Now, Inside Housing has reported that the ‘moratorium’ on the sale of composite fire doors has been lifted, after the government and the industry spent three months discussing the risks. The doors are ‘typically made’ from plastic casing and insulation, and their sale was halted ‘after a slew of products’ failed safety tests.
The sales ban was lifted based on the proviso that manufacturers ‘can demonstrate primary test evidence illustrating that products have passed the required fire tests from both sides’, alongside ‘written confirmation’ from a test house confirming the result. In turn, a director from the manufacturer must also confirm ‘in writing’ that the company will ‘supply doors using only the exact same components as tested’.

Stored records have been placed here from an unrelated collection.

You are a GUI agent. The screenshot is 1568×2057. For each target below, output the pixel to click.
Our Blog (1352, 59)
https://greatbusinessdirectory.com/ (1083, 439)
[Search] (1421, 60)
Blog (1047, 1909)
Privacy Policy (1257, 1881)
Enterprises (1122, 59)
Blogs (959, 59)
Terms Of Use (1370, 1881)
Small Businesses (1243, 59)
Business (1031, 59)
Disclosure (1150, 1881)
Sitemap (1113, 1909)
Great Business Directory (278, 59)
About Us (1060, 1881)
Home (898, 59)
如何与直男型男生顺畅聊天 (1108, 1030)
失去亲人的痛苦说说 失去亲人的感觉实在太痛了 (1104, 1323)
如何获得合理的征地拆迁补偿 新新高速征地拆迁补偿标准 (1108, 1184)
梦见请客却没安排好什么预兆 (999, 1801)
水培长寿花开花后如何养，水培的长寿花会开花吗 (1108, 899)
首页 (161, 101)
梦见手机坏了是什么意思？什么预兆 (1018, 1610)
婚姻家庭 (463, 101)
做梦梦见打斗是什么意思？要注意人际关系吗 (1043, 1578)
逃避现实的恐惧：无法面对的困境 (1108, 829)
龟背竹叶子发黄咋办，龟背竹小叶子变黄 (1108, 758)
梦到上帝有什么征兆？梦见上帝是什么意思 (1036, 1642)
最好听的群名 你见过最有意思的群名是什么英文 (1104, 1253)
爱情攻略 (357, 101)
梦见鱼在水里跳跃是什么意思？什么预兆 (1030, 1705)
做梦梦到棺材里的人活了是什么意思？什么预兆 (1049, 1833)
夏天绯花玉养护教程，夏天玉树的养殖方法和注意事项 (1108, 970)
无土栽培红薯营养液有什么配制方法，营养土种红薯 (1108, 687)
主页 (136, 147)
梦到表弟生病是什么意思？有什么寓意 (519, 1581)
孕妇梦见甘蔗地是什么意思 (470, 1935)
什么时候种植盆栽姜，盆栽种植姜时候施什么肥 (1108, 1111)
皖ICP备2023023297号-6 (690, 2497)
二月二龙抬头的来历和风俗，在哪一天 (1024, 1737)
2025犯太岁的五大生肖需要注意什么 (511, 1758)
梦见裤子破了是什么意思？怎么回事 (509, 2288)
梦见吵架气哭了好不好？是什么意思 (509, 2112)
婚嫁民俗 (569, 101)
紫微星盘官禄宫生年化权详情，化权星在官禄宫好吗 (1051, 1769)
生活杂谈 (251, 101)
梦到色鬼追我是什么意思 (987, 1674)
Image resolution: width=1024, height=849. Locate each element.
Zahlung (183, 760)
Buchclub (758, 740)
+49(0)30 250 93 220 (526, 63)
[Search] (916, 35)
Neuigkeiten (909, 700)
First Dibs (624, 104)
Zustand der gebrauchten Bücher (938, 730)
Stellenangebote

Andrew Fowlds, chair of the Association of Composite Door Manufacturers (ACDM), stated: ‘The cost to the composite door industry during this period has been very heavy, with a number of casualties in terms of jobs and revenue. However, as long as all manufacturers of such products have completed bilateral testing in strict accordance with the building regulations, and provided the necessary written confirmation to their supplier, then supply may resume.
‘The task force set up by the ACDM to tackle this issue has spent a great deal of time and energy to bring this to the earliest possible conclusion.’
Another development arising from the discussions was that the ACDM will become the governing body for the composite door industry, and will lead ‘development, implementation and policing’ of standards as well as promote use of the doors. The ACDM will also compile a database of all fire door products ‘tested by members’, and provide technical advice.
A spokesperson for the Ministry for Housing, Communities and Local Government stated: ‘It was right that swift action was taken to remove the GRP door off the market. We are pleased the industry has taken steps to ensure their products meet the required standards to be sold on the UK market.
‘Fire doors on sale in the UK must meet the safety requirements as set out in building regulation advice, and we are continuing to work with the industry and local authorities to make sure this is the case.’